→ INFORMATION GIVEN:
+ + + + + + +

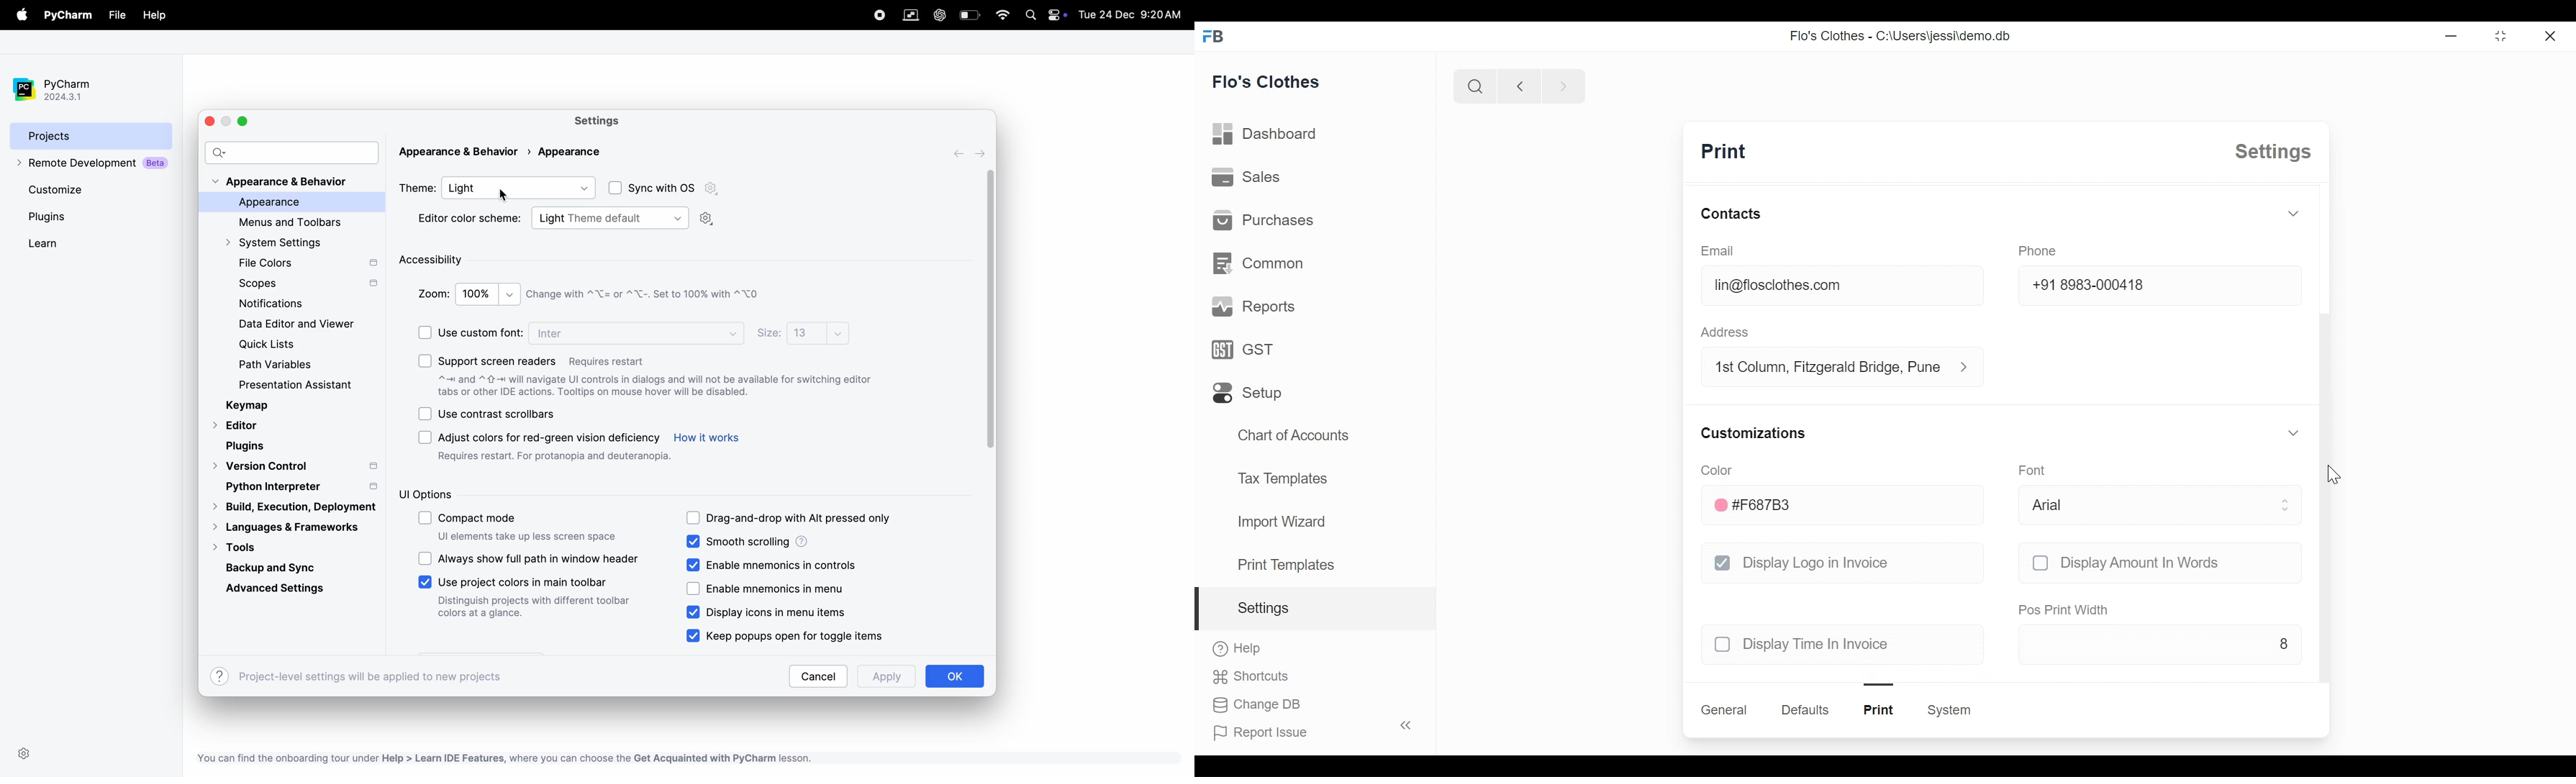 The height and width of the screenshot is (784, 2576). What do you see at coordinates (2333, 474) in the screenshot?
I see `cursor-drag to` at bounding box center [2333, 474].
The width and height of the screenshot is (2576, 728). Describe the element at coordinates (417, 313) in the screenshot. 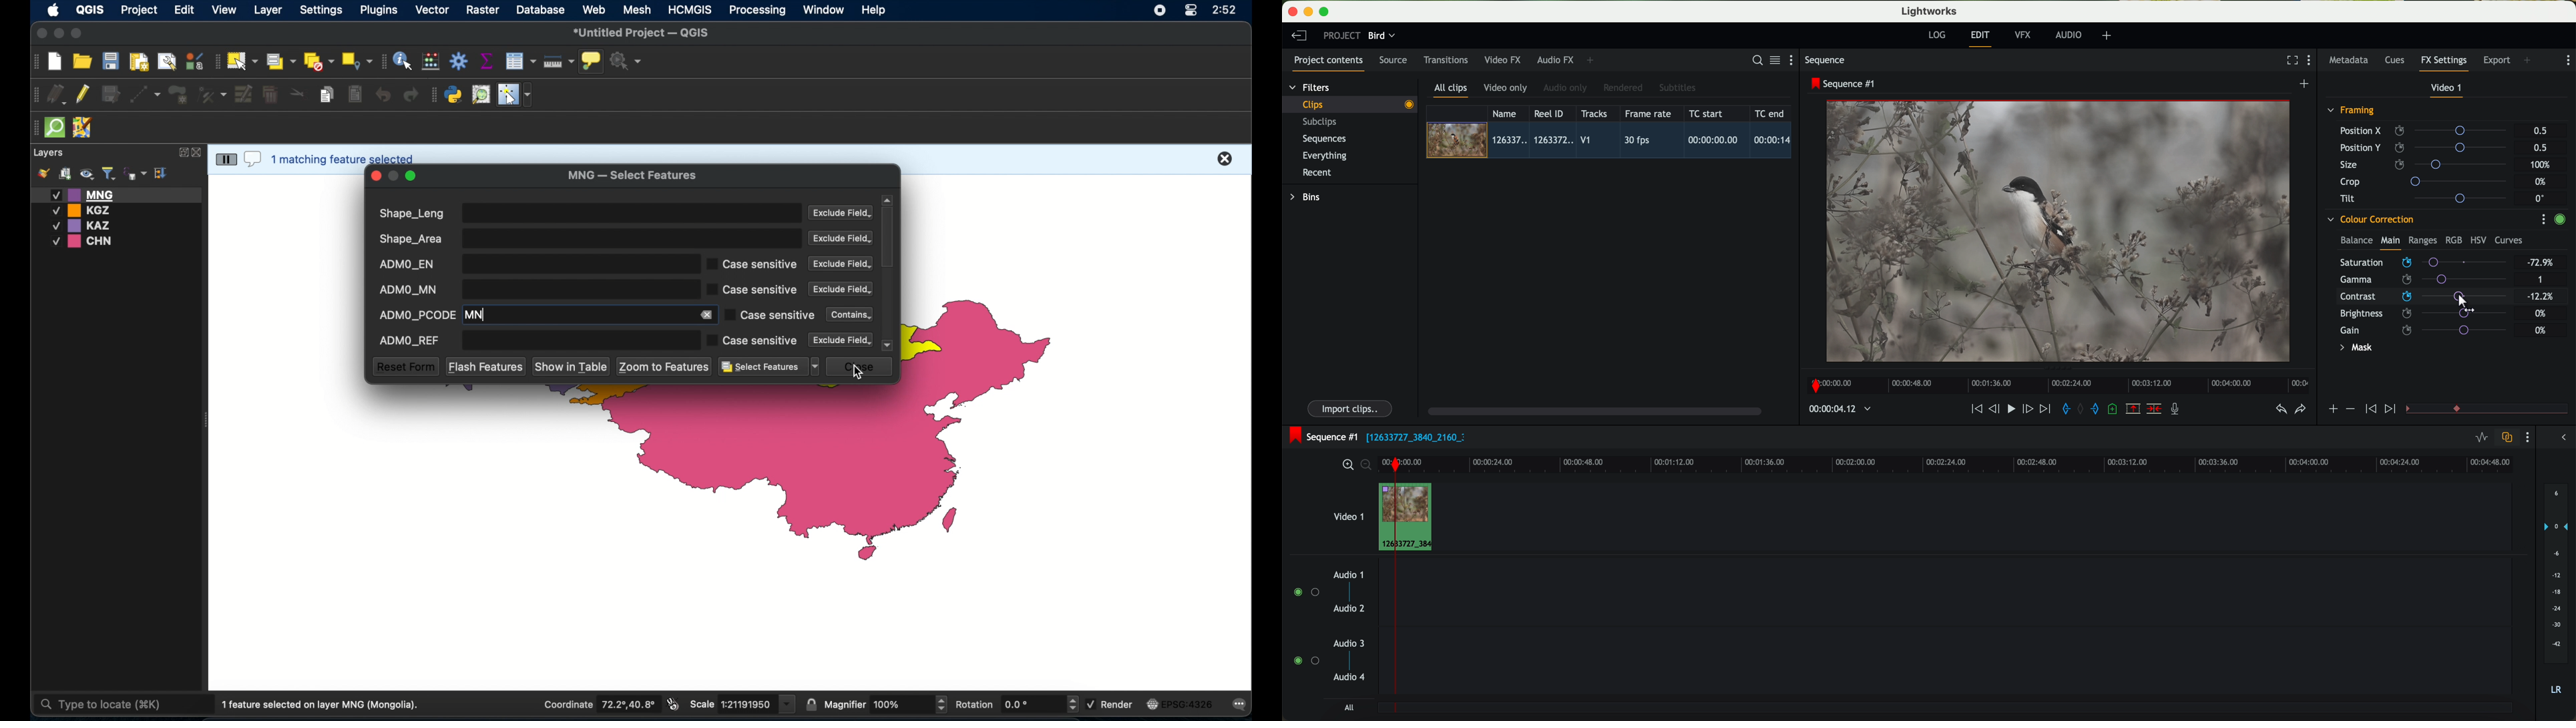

+ + + + + + +

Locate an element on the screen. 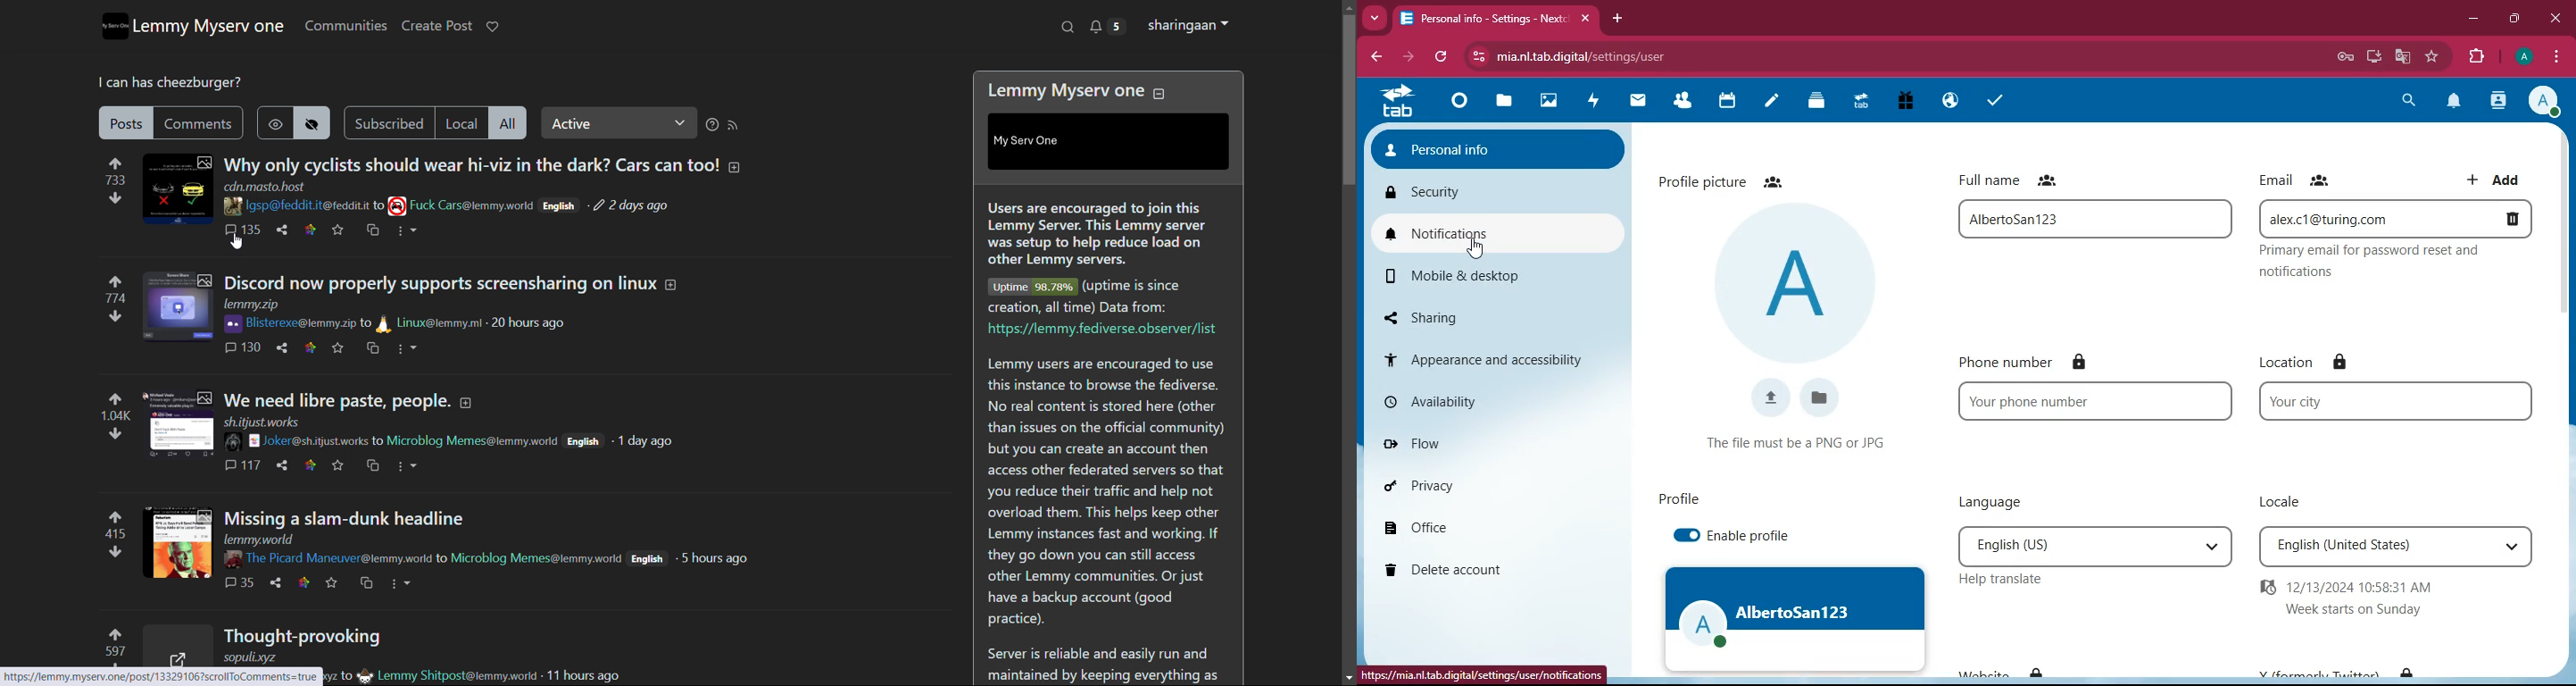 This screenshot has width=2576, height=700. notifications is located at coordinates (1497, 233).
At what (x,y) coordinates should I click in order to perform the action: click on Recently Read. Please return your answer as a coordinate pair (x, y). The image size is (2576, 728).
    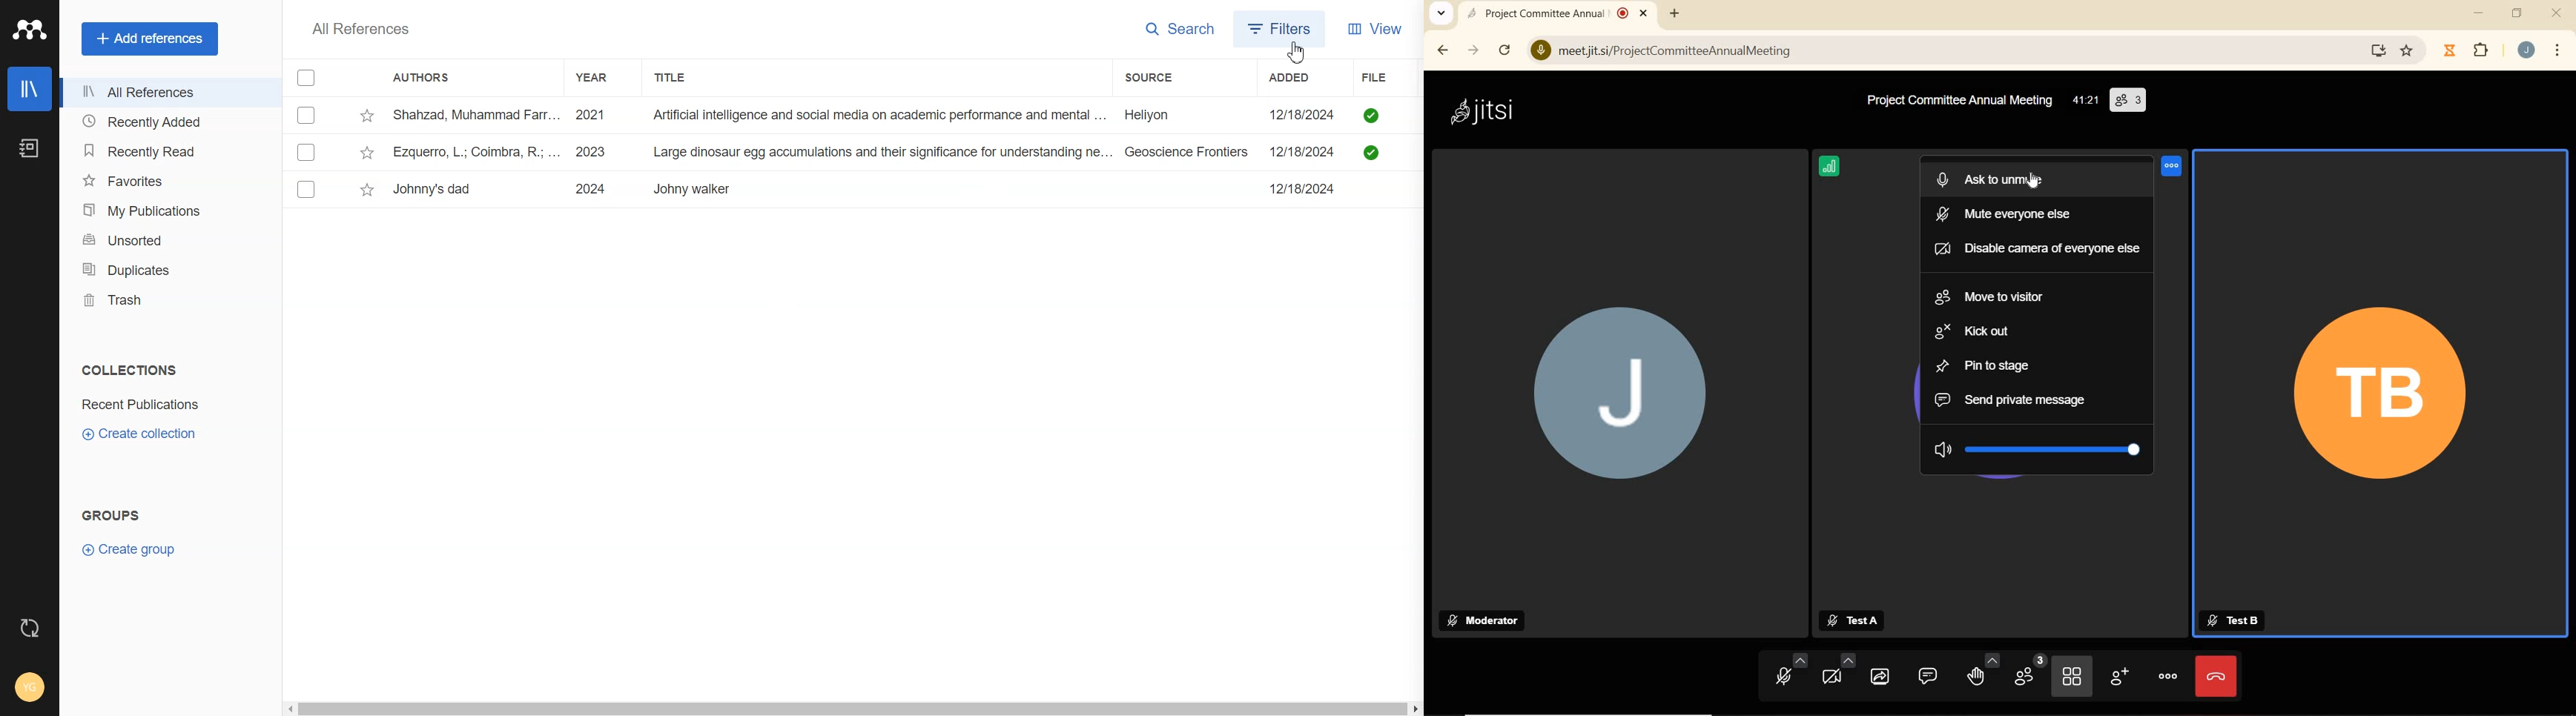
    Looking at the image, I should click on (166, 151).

+ + + + + + +

→ WHAT TO WORK ON:
Duplicate the listing from the line with "At what (x,y)" up to and including the line with "Looking at the", leaving out any pictures.

→ RESPONSE:
At what (x,y) coordinates should I click in order to perform the action: click on Recently Read. Please return your answer as a coordinate pair (x, y). The image size is (2576, 728).
    Looking at the image, I should click on (166, 151).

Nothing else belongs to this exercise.